What are Negative Pull-Ups?
The Negative Pull-Up is a powerful progression exercise for building pull-up strength. Instead of pulling yourself up, you focus on lowering slowly from the top position. This eccentric (lengthening) phase of the movement builds the same muscles used in a full pull-up—your lats, biceps, and upper back—but in a more accessible way. Mastering negatives helps bridge the gap between not being able to do a pull-up and knocking out your first full rep.
Quick Facts ✅ | |
|---|---|
| Exercise Name | Negative Pull-Up |
| Primary Muscles Worked | Lats, Biceps, Rhomboids |
| Secondary Muscles | Forearms, Core, Rear Delts |
| Equipment Needed | Pull-Up Bar, Optional Box/Step |
| Difficulty | Beginner to Intermediate |
| Type | Compound, Pull, Eccentric |
| Best For | Building strength toward full pull-ups |



Exercise Benefits 💪
- Builds pull-up strength: Focuses on the hardest part of the pull-up—controlling your bodyweight.
- Accessible for beginners: Even if you can’t do a full pull-up yet, negatives help you get there.
- Grip endurance: Improves forearm and hand strength from holding your bodyweight.
- Core activation: Teaches you to keep your body tight and stable during the movement.
How to Do a Negative Pull-Up (Step-by-Step)
- Set up: Use a pull-up bar with a sturdy step or box underneath.
- Top position: Step or jump up so your chin is over the bar with an overhand grip.
- Lower slowly: Control your descent, lowering over 3–5 seconds.
- Full extension: Reach a dead hang with arms fully extended at the bottom.
- Reset: Step back up on the box and repeat for reps.
Smart Warm-Up Ideas
- 5 minutes of light cardio to get blood flowing.
- Band pull-aparts or face pulls to warm up the upper back.
- Dead hangs from the pull-up bar to activate grip and shoulders.
- Scapular pull-ups to prime back engagement.
Prepping your shoulders and grip reduces injury risk and makes your negatives stronger.
Common Mistakes (and Quick Fixes)
- Dropping too fast → Control the descent; aim for 3–5 seconds each rep.
- Not going to full hang → Extend arms fully at the bottom for full range strength.
- Loose body → Keep core tight to avoid swinging.
- Relying only on momentum → Step into the top position calmly, then lower with control.
Variations & Progressions
- Beginner: Use a resistance band for assistance during lowering.
- Intermediate: Increase the lowering time to 5–8 seconds.
- Advanced: Add a weighted vest for extra resistance.
- Archer negatives: Lower mainly on one side to build unilateral strength.
Safety First
Keep your shoulders engaged, avoid shrugging, and always step down if you feel your grip slipping. Controlled reps build strength—rushing only leads to sloppy form or injury risk.
FAQs
How slow should I lower?
Aim for 3–5 seconds per rep. As you get stronger, extend to 8–10 seconds for maximum challenge.

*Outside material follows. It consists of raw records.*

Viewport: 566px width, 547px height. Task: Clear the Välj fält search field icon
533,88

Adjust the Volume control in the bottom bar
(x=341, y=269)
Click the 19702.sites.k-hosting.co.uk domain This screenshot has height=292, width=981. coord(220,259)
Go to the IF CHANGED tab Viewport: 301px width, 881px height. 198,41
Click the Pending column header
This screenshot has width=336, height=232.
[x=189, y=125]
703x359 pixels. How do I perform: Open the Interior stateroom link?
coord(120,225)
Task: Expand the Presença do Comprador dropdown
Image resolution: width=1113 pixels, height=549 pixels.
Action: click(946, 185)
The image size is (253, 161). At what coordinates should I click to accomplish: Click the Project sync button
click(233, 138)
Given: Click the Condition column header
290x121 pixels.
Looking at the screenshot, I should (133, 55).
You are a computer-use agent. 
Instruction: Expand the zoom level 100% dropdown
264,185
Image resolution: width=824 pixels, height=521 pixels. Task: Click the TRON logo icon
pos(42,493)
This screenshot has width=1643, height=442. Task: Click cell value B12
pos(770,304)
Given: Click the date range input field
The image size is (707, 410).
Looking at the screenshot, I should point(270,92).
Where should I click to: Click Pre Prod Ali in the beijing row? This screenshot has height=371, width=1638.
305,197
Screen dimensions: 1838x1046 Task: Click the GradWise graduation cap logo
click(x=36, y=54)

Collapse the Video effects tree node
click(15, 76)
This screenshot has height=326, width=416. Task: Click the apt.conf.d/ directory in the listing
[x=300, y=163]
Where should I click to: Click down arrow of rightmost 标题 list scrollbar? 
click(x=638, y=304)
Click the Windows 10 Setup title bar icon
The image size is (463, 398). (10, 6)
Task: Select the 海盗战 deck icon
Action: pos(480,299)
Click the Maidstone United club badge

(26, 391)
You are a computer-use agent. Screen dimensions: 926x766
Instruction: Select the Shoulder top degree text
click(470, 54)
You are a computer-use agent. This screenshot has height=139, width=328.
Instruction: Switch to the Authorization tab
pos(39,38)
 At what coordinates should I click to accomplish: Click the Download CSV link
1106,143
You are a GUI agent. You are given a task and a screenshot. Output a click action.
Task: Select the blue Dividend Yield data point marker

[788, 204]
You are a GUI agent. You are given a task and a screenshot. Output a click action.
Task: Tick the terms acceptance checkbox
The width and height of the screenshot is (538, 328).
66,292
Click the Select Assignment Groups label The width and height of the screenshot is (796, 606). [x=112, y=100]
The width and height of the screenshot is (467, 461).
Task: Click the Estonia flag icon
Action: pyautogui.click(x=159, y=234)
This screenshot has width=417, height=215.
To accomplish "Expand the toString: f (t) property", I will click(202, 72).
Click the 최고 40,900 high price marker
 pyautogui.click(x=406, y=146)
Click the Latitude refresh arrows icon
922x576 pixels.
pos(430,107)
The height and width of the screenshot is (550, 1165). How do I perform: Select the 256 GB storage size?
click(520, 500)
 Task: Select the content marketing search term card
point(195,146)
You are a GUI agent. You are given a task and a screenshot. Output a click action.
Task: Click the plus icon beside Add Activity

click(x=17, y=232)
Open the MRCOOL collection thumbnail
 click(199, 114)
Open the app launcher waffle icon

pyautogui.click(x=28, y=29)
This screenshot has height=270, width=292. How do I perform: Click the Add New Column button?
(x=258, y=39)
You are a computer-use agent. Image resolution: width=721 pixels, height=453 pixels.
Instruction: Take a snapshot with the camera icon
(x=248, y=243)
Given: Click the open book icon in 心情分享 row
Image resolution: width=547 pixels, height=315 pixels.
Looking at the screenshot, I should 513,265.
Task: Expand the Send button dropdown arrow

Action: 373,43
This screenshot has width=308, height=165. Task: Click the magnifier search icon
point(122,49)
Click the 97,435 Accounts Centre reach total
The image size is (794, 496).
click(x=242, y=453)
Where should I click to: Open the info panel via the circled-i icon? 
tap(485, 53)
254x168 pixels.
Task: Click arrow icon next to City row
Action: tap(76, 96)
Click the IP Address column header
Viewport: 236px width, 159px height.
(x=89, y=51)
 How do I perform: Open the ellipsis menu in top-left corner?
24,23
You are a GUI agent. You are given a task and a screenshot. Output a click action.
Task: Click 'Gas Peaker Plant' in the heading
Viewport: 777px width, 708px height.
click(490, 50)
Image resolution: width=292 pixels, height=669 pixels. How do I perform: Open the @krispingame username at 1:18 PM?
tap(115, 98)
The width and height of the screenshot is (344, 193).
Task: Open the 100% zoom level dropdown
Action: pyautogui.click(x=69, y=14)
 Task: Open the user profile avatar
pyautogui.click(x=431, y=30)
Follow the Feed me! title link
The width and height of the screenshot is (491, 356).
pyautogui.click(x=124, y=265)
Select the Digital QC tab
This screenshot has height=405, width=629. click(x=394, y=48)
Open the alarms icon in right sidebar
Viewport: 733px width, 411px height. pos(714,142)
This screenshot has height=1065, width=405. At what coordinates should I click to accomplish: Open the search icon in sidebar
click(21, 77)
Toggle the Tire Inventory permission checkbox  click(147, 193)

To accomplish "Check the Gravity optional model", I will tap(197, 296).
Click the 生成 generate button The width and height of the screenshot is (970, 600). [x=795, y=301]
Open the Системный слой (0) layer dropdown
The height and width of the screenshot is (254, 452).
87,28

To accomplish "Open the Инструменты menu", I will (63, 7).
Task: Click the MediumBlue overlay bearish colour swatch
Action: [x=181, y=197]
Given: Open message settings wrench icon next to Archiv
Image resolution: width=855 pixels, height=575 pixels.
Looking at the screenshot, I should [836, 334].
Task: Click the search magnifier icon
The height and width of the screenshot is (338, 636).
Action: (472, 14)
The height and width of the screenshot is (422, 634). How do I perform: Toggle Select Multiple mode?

How many reps should I do?
Start with 3–5 reps per set. Focus on quality over quantity—better to do fewer controlled reps than many fast ones.
Are negatives enough to get my first pull-up?
Yes—combined with accessory work (rows, lat pulldowns, scapular pull-ups), negatives are one of the fastest ways to build toward a full pull-up.
Should beginners do negatives or assisted pull-ups?
Both are great. Negatives build strength through control, while assisted pull-ups let you practice the full motion. Use them together for best results.